Эту материальную сторону Зубов особенно имел в виду.
Как бы желая возместить неудачу с покупкой могилевского имения покойного князя Таврического, Екатерина подарила Зубову пятнадцать тысяч душ в новых местах, недавно приобретенных от Польши… И сам он покупал «по сходной цене» земли и души, округляя свои владения…
Опустело как-то теперь вокруг стареющей Екатерины. И Зубов стоял, как веха среди поля, тонкий, но далеко видный.
Он с помощью своих друзей с тем же стариком Салтыковым во главе старался не пускать ко двору молодых, красивых людей, удалять вообще лиц, выдающихся дарованиями, подвигами или умом.
Суворову постоянно поручались разные важные в стратегическом отношении посты. То он укреплял русскую власть в Финляндии. А в следующем году перелетел на юг, где ему поручили укрепление берегов Тавриды.

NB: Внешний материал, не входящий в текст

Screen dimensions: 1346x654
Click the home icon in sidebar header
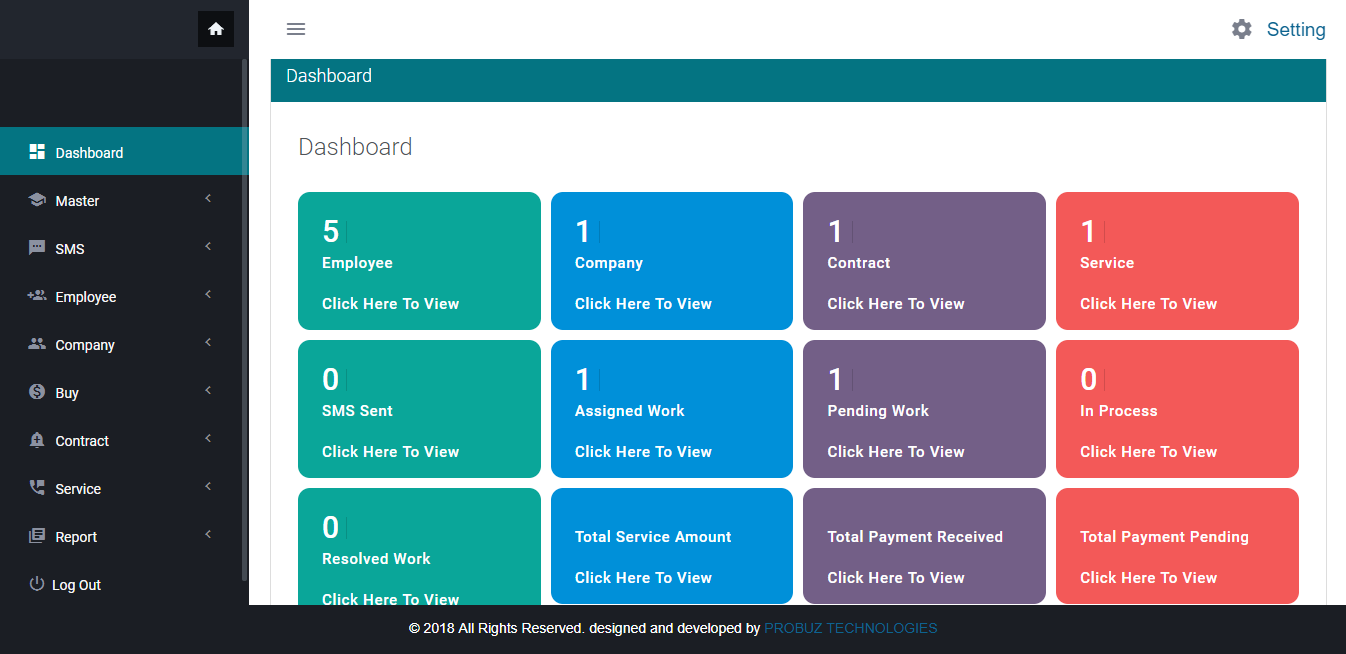tap(216, 29)
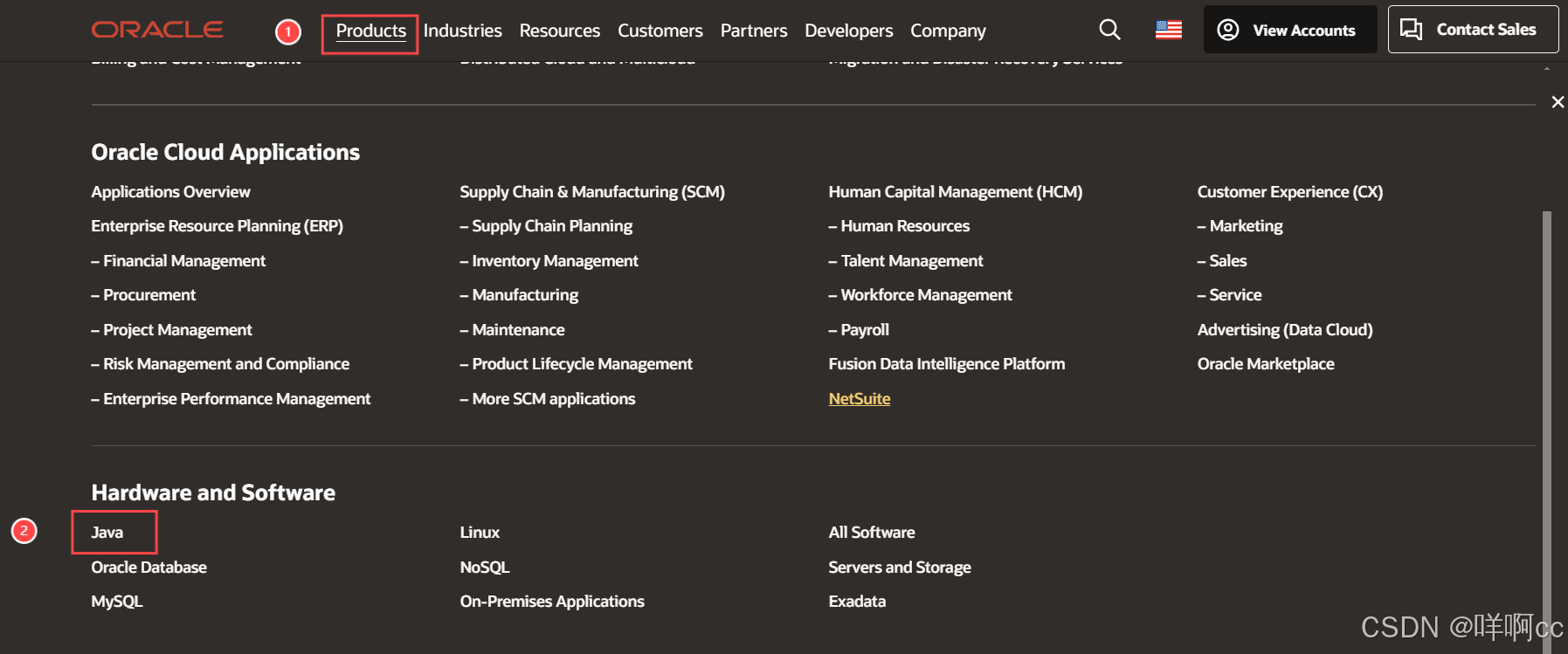The width and height of the screenshot is (1568, 654).
Task: Select the MySQL link
Action: 117,602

И старый герой приступил к работе, избрав своей штаб-квартирой молодой город Херсон.
Разрабатывая планы новых покорений, завоеваний и преобразований в империи, по большой части давно разработанные и даже исполненные наполовину другими, предшественниками его, последний фаворит находил время заниматься наукой и искусствами.
С высоты царскосельских башен пускал больших змиев, оклеенных золотой пленкой, для изучения атмосферного электричества, по следам Франклина; играл на своем великолепном Страдивари, иногда даже составлял дуэты и квартеты со своим новым секретарем Грибовским и другими приближенными.
Этот Грибовский служил у Потемкина, явился свидетелем смерти светлейшего, прислал обо всем виденном подробное, интересное письмо Державину. Тот показал послание Зубову.
– Прекрасно написано. Черкни-ка твоему приятелю, не желает ли послужить у меня? Пусть приезжает, – сказал Зубов.